→ WHAT TO WORK ON:
Reproduce every entry below exactly, minus the pictures.

RECORDS PROVIDED below:

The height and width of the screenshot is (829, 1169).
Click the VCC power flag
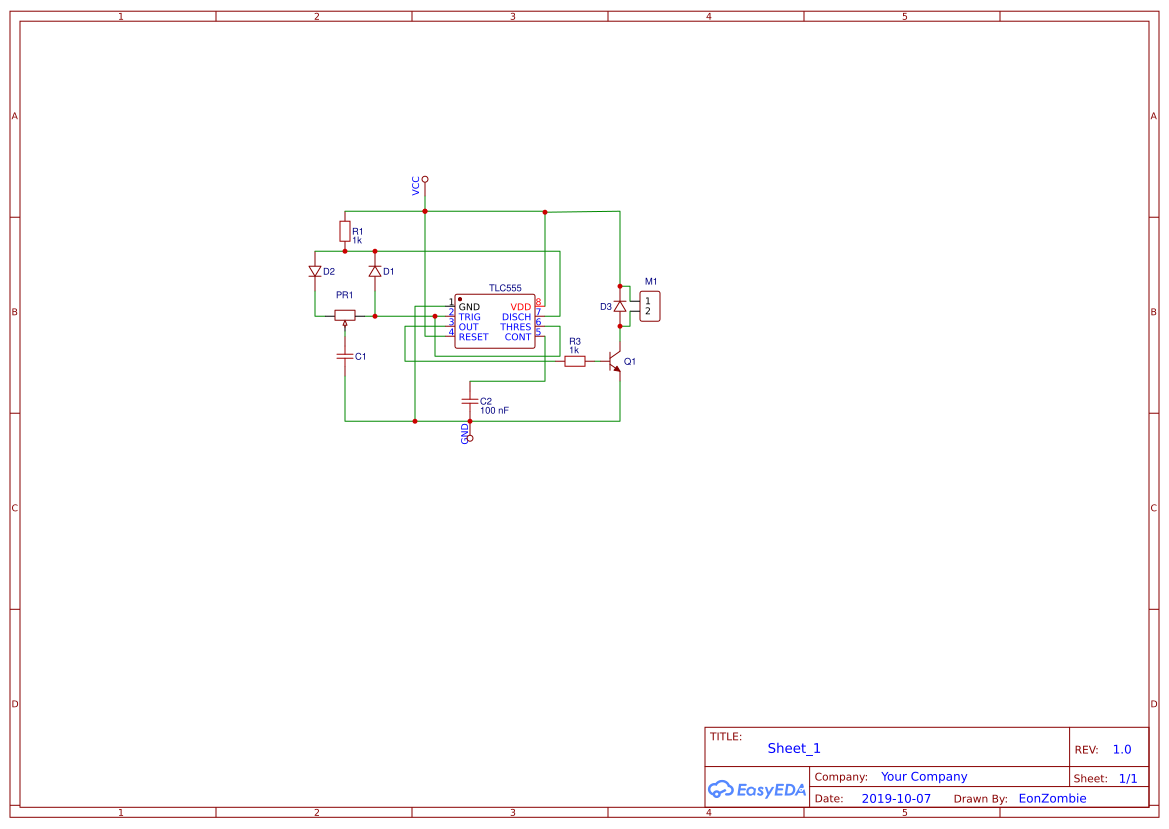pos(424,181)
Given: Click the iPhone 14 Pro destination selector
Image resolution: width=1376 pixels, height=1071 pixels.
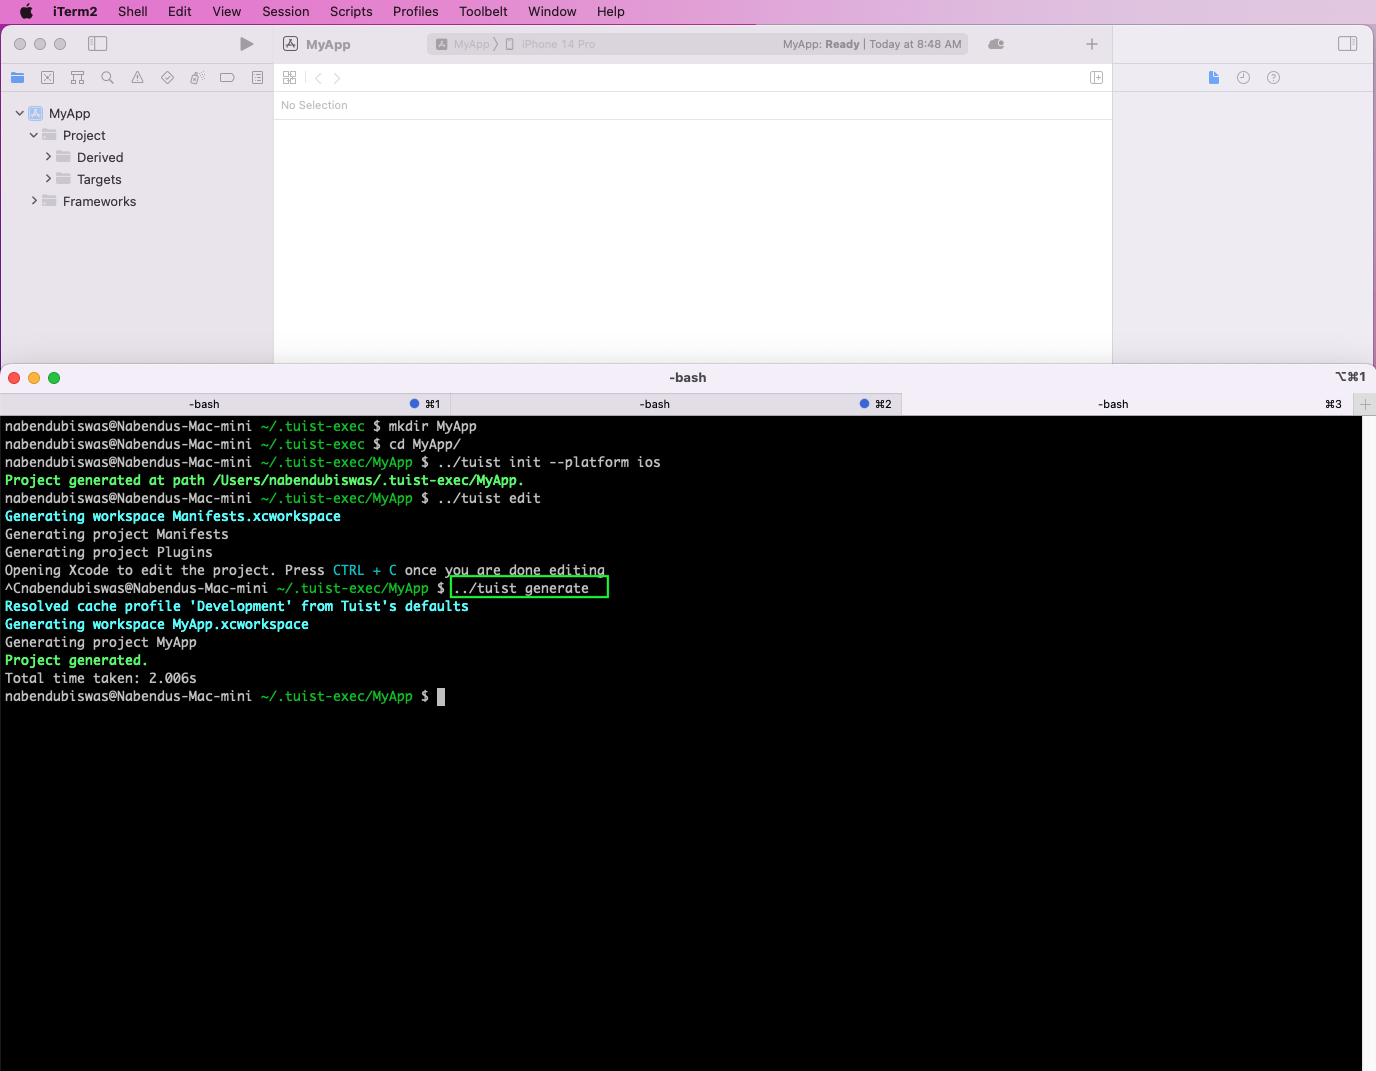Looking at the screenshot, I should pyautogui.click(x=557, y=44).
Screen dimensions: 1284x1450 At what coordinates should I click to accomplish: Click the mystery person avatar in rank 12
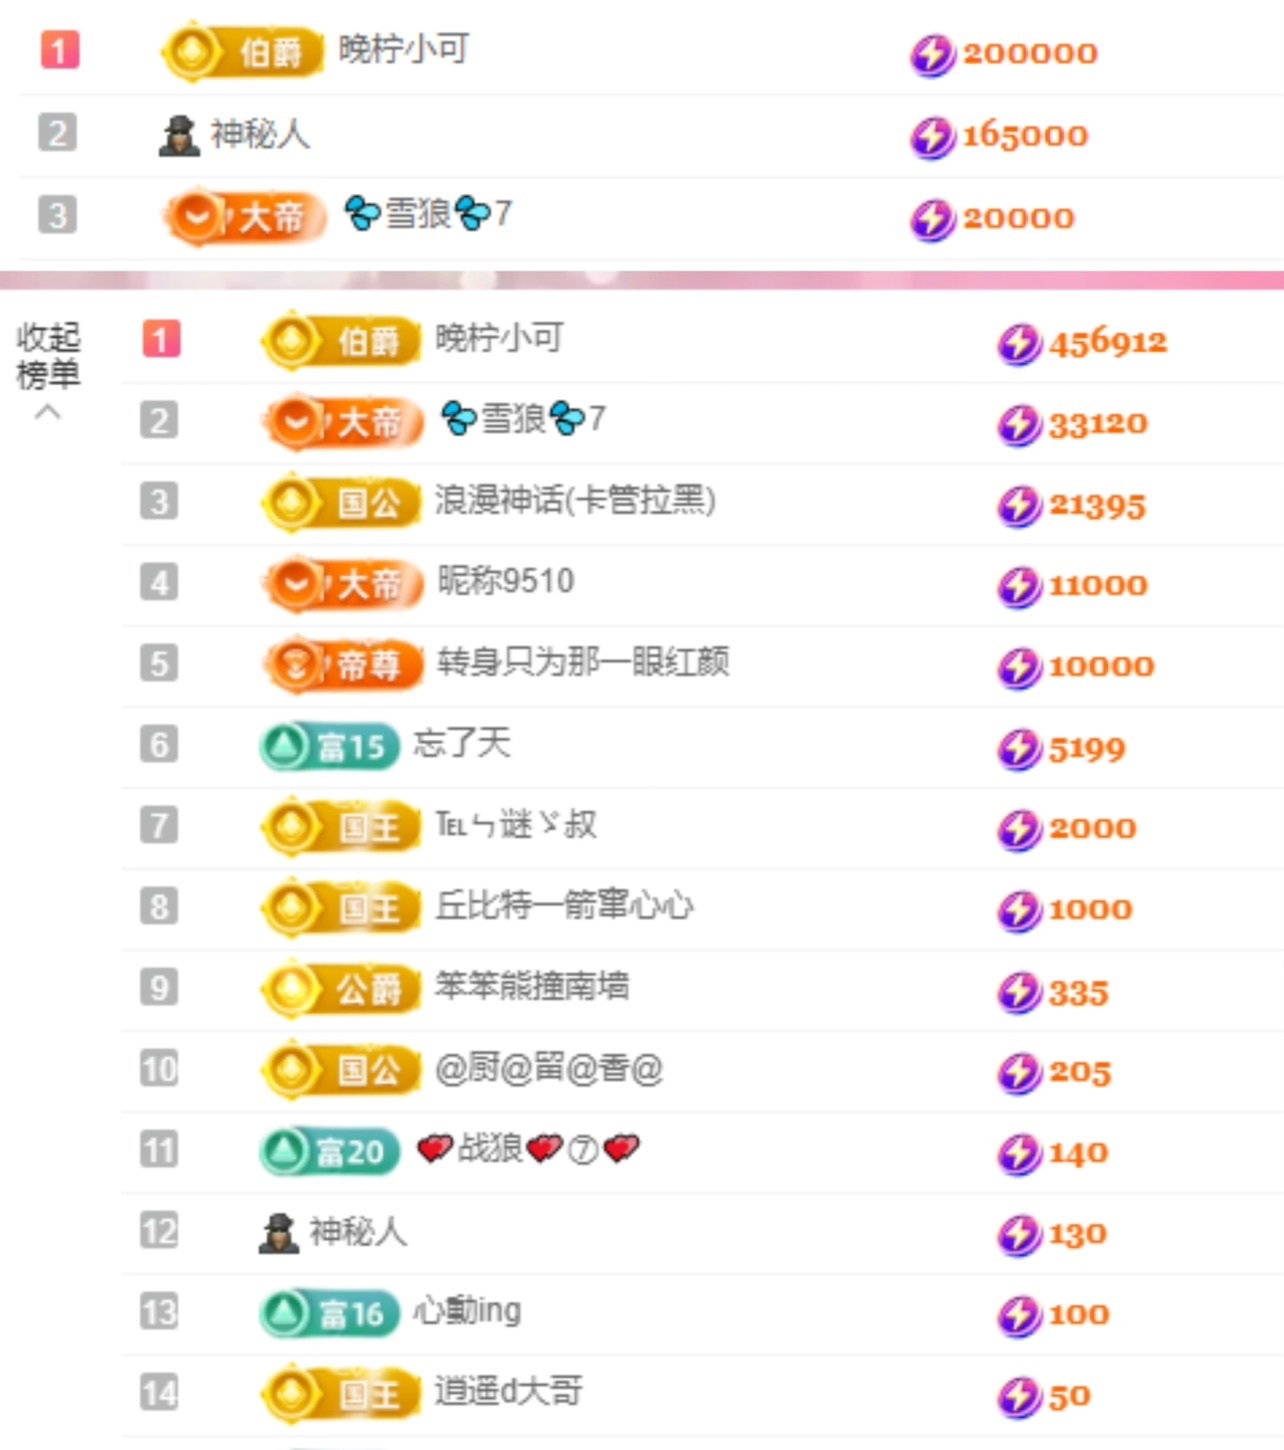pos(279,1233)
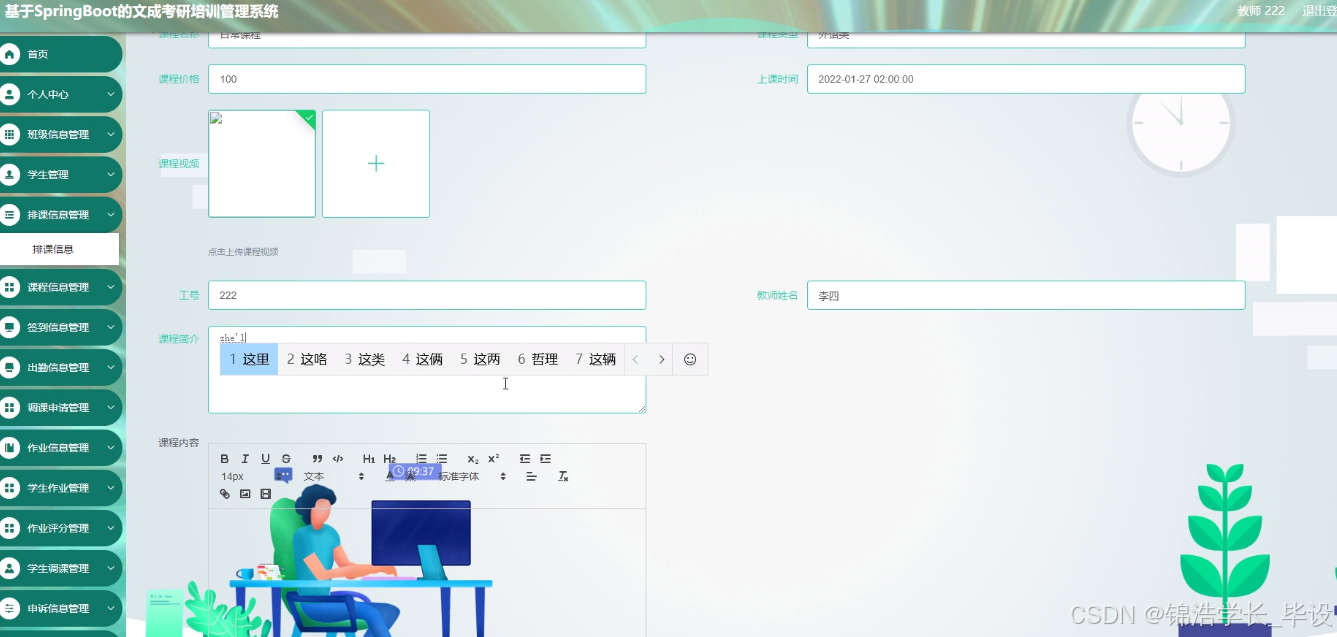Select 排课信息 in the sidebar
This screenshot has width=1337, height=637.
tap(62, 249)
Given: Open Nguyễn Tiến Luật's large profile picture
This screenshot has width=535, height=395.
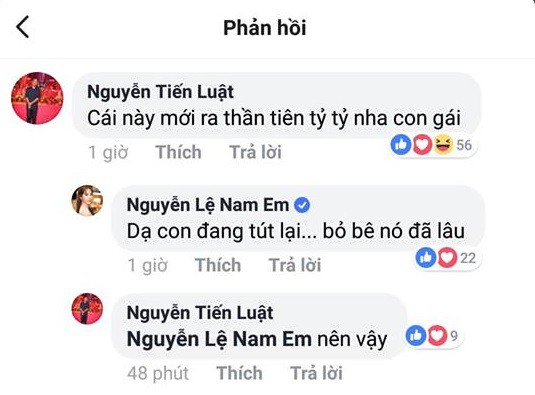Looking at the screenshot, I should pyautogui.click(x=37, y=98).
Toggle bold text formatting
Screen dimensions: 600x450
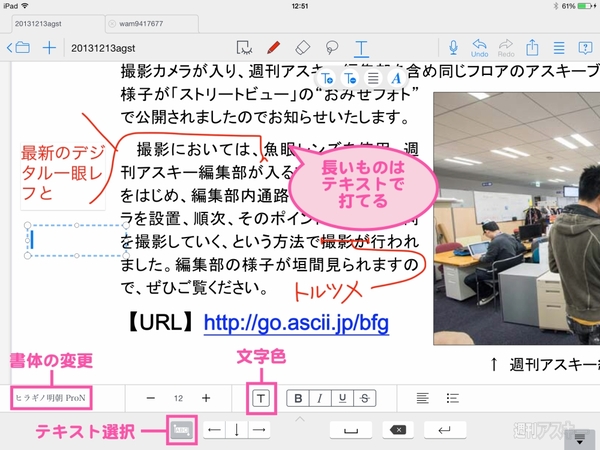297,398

End of RECORDS PROVIDED.

→ TASK SOLUTION:
The height and width of the screenshot is (829, 1169).
Click the VCC power flag
pos(424,181)
Given: Click the iPhone 14 Pro destination selector
Image resolution: width=1376 pixels, height=1071 pixels.
Looking at the screenshot, I should pyautogui.click(x=557, y=44).
Screen dimensions: 1284x1450 At what coordinates should I click to accomplish: Click the mystery person avatar in rank 12
pos(279,1233)
Select 排课信息 in the sidebar
This screenshot has width=1337, height=637.
tap(62, 249)
Given: Open Nguyễn Tiến Luật's large profile picture
This screenshot has width=535, height=395.
Looking at the screenshot, I should pyautogui.click(x=37, y=98).
Toggle bold text formatting
Screen dimensions: 600x450
297,398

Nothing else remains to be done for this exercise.